DESCRIPTION OF THE TASK
Restate word for word the lines of the records below, starting at the line that contains "Check the DIVISION" and ending at the line that contains "Click the Description field label", with both of those lines included and nothing else.
=== DATASET RECORDS ===
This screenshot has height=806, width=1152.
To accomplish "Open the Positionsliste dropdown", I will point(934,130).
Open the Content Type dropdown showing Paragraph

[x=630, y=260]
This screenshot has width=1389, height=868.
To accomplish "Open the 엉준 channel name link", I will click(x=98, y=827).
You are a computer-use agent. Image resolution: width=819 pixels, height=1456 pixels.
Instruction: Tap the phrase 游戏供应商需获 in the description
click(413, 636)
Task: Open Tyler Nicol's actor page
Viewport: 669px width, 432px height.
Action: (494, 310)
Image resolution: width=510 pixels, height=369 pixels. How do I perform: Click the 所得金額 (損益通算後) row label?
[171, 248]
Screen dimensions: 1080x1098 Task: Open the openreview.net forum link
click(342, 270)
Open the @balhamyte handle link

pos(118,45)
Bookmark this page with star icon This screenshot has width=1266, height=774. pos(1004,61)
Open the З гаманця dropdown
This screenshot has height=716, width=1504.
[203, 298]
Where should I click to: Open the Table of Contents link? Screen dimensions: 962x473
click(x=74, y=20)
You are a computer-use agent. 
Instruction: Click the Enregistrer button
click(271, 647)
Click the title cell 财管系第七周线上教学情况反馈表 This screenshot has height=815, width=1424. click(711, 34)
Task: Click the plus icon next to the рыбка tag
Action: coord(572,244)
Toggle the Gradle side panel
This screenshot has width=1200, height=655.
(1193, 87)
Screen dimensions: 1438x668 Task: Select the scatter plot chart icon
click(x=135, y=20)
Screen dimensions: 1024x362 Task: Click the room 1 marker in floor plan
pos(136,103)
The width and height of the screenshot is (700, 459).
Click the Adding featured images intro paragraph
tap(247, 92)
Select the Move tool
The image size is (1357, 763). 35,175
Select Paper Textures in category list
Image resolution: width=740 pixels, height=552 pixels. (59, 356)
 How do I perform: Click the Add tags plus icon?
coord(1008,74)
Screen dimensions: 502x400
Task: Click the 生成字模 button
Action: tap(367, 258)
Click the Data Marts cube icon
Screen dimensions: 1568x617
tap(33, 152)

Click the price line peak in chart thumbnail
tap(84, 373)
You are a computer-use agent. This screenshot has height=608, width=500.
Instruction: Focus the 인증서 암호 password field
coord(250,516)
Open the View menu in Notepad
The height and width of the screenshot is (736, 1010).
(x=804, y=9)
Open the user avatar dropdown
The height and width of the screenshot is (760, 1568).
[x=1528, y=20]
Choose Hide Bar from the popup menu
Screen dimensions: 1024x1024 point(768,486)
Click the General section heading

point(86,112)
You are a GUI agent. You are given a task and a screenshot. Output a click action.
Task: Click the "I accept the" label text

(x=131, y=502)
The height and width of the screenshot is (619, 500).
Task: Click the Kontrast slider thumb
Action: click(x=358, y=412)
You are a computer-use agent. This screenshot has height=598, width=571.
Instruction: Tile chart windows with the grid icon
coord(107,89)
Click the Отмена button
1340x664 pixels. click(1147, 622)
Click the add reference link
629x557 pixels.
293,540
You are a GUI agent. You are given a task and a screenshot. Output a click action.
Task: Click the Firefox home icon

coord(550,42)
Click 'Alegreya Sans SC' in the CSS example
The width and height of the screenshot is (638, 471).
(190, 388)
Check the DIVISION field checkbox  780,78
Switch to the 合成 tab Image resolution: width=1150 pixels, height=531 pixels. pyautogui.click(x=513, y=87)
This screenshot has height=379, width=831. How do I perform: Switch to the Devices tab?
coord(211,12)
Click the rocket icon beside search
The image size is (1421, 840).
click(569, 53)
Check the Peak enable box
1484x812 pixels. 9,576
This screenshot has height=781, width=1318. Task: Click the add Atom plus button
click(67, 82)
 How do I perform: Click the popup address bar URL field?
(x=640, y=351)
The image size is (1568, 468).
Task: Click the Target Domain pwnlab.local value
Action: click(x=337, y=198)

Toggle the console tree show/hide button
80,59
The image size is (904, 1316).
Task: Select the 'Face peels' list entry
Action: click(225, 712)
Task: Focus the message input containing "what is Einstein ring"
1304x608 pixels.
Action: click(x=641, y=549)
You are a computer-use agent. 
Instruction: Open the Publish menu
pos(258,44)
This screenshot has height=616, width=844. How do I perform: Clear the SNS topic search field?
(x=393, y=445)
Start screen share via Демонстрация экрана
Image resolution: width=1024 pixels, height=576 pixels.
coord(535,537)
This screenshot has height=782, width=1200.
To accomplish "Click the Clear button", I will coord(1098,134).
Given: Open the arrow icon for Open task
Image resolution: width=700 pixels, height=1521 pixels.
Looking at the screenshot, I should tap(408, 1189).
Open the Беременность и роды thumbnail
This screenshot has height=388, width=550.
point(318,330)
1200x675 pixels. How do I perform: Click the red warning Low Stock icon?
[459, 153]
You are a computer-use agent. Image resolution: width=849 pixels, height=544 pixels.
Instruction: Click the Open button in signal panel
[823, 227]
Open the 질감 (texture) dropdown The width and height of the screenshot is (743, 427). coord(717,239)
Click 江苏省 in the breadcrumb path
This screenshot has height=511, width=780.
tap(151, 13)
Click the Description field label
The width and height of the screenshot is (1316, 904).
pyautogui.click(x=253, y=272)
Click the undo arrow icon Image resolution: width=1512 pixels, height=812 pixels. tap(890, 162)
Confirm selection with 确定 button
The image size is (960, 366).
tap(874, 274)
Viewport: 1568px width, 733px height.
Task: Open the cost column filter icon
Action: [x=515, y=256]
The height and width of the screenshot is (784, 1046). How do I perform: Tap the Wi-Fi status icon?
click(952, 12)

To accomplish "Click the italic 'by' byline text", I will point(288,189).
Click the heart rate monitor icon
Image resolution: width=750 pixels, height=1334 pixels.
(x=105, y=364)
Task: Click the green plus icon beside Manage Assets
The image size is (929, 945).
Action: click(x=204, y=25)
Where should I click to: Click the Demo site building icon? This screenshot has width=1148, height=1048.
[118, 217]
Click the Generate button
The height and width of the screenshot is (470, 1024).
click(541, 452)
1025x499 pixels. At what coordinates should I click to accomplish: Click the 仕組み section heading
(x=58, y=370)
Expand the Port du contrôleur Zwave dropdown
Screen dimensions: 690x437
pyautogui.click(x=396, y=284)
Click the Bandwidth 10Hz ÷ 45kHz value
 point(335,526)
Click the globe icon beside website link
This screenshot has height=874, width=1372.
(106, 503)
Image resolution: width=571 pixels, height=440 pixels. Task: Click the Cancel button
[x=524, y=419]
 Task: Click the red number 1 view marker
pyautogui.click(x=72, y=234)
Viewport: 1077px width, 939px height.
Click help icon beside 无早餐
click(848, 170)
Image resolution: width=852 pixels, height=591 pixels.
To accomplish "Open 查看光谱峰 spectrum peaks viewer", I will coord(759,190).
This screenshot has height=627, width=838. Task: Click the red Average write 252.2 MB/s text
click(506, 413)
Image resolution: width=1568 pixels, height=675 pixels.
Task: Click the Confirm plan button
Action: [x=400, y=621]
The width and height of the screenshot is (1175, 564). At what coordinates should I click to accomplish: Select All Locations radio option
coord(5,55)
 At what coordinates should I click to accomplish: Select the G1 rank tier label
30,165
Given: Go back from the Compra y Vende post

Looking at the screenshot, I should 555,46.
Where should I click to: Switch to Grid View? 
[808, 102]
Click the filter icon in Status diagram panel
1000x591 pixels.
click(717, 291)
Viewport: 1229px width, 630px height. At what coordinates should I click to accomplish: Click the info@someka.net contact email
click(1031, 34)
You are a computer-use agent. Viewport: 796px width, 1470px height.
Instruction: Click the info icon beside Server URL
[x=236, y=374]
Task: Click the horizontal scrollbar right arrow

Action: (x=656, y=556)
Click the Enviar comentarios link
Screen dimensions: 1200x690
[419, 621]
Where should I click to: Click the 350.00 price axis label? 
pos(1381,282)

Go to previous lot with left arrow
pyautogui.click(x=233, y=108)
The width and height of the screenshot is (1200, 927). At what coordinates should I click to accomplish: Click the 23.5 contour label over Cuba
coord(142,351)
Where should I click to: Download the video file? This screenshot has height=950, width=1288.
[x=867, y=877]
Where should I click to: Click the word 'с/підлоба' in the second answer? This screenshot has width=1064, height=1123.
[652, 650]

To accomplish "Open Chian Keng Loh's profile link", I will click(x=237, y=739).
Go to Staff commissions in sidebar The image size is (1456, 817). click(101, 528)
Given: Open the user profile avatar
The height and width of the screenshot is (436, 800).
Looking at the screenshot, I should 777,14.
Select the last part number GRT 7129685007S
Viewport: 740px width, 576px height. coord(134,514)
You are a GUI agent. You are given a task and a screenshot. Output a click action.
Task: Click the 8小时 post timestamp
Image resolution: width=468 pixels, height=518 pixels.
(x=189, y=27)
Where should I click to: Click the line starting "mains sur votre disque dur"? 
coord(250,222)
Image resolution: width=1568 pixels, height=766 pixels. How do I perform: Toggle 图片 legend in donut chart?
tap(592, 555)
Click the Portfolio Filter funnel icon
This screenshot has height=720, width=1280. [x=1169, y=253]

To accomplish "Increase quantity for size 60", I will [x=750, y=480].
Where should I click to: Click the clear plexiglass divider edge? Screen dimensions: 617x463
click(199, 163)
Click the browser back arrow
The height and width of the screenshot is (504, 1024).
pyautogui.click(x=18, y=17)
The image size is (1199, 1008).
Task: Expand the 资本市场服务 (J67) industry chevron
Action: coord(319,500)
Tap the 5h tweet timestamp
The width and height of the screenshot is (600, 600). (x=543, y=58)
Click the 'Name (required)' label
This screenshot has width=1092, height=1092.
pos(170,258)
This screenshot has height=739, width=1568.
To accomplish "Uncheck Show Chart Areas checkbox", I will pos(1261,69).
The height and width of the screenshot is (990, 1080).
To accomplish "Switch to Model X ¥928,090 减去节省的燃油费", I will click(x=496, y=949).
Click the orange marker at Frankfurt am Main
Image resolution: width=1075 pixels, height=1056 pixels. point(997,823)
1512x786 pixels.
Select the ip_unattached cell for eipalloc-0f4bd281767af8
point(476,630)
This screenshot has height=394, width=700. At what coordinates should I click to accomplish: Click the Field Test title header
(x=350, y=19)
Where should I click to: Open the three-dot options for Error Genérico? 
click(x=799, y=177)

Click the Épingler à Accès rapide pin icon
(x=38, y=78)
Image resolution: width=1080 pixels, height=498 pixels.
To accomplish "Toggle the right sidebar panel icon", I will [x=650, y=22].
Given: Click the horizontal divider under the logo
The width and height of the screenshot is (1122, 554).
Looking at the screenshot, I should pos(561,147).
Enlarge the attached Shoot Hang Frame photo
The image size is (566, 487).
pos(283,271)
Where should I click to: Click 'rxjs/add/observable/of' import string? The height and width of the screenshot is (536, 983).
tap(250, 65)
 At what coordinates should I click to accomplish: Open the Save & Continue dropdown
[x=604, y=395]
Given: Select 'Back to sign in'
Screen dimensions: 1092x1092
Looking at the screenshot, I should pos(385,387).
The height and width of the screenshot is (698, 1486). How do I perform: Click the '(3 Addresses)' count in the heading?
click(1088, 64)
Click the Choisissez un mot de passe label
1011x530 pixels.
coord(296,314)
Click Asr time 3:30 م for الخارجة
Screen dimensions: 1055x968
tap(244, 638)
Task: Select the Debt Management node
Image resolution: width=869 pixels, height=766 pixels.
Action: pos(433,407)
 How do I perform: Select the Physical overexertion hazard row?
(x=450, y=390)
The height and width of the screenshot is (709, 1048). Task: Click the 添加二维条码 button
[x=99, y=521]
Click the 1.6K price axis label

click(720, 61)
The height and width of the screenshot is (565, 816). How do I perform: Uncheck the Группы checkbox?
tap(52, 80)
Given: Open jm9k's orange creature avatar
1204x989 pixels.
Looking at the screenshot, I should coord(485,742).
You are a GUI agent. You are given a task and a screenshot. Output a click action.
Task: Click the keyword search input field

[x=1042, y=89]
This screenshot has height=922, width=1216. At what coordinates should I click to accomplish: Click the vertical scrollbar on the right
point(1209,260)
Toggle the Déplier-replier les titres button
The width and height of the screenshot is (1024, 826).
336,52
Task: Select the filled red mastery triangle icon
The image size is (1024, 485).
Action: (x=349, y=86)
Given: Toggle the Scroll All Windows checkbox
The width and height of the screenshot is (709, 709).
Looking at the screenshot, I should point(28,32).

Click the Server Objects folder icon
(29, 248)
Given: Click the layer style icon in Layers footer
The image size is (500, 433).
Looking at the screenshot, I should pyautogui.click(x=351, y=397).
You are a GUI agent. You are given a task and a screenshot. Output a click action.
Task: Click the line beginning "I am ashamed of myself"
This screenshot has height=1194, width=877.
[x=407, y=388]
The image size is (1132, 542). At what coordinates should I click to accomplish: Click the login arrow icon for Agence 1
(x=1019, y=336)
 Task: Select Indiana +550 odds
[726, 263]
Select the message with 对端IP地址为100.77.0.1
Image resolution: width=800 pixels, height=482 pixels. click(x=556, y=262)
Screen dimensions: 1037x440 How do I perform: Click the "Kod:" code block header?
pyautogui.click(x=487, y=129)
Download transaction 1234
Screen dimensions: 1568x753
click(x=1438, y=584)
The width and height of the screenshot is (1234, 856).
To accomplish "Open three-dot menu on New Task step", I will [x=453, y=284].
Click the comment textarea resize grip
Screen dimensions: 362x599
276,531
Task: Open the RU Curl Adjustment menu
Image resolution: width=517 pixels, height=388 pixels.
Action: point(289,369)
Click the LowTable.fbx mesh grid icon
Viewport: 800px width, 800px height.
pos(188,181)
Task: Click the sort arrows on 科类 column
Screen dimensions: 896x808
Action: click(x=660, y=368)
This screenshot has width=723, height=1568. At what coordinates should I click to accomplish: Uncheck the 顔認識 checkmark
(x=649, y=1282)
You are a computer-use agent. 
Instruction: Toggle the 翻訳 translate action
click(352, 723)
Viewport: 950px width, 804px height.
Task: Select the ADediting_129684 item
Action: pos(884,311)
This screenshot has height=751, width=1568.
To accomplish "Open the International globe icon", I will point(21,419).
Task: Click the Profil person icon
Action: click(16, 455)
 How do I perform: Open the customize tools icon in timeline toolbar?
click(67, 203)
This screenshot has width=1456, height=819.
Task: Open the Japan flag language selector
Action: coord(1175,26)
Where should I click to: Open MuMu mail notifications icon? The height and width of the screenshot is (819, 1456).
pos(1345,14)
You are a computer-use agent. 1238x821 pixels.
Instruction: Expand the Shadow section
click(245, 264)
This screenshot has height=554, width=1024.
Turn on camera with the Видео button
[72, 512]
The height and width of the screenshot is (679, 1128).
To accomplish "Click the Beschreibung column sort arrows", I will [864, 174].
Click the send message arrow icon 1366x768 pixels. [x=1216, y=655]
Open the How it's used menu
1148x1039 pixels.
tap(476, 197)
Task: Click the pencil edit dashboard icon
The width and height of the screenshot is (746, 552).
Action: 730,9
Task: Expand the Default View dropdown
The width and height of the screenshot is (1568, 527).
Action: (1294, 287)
===
ANSWER TO THIS EXERCISE
Check the DIVISION field checkbox  780,78
Switch to the 合成 tab Image resolution: width=1150 pixels, height=531 pixels. pyautogui.click(x=513, y=87)
This screenshot has height=379, width=831. How do I perform: Switch to the Devices tab?
coord(211,12)
Click the rocket icon beside search
The image size is (1421, 840).
click(569, 53)
Check the Peak enable box
1484x812 pixels. 9,576
This screenshot has height=781, width=1318. Task: Click the add Atom plus button
click(67, 82)
 How do I perform: Click the popup address bar URL field?
(x=640, y=351)
The image size is (1568, 468).
Task: Click the Target Domain pwnlab.local value
Action: click(x=337, y=198)

Toggle the console tree show/hide button
80,59
The image size is (904, 1316).
Task: Select the 'Face peels' list entry
Action: click(225, 712)
Task: Focus the message input containing "what is Einstein ring"
1304x608 pixels.
Action: click(x=641, y=549)
You are a computer-use agent. 
Instruction: Open the Publish menu
pos(258,44)
This screenshot has height=616, width=844. How do I perform: Clear the SNS topic search field?
(x=393, y=445)
Start screen share via Демонстрация экрана
Image resolution: width=1024 pixels, height=576 pixels.
coord(535,537)
This screenshot has height=782, width=1200.
To accomplish "Click the Clear button", I will coord(1098,134).
Given: Open the arrow icon for Open task
Image resolution: width=700 pixels, height=1521 pixels.
Looking at the screenshot, I should tap(408, 1189).
Open the Беременность и роды thumbnail
This screenshot has height=388, width=550.
point(318,330)
1200x675 pixels. How do I perform: Click the red warning Low Stock icon?
[459, 153]
You are a computer-use agent. Image resolution: width=849 pixels, height=544 pixels.
Instruction: Click the Open button in signal panel
[823, 227]
Open the 질감 (texture) dropdown The width and height of the screenshot is (743, 427). coord(717,239)
Click 江苏省 in the breadcrumb path
This screenshot has height=511, width=780.
tap(151, 13)
Click the Description field label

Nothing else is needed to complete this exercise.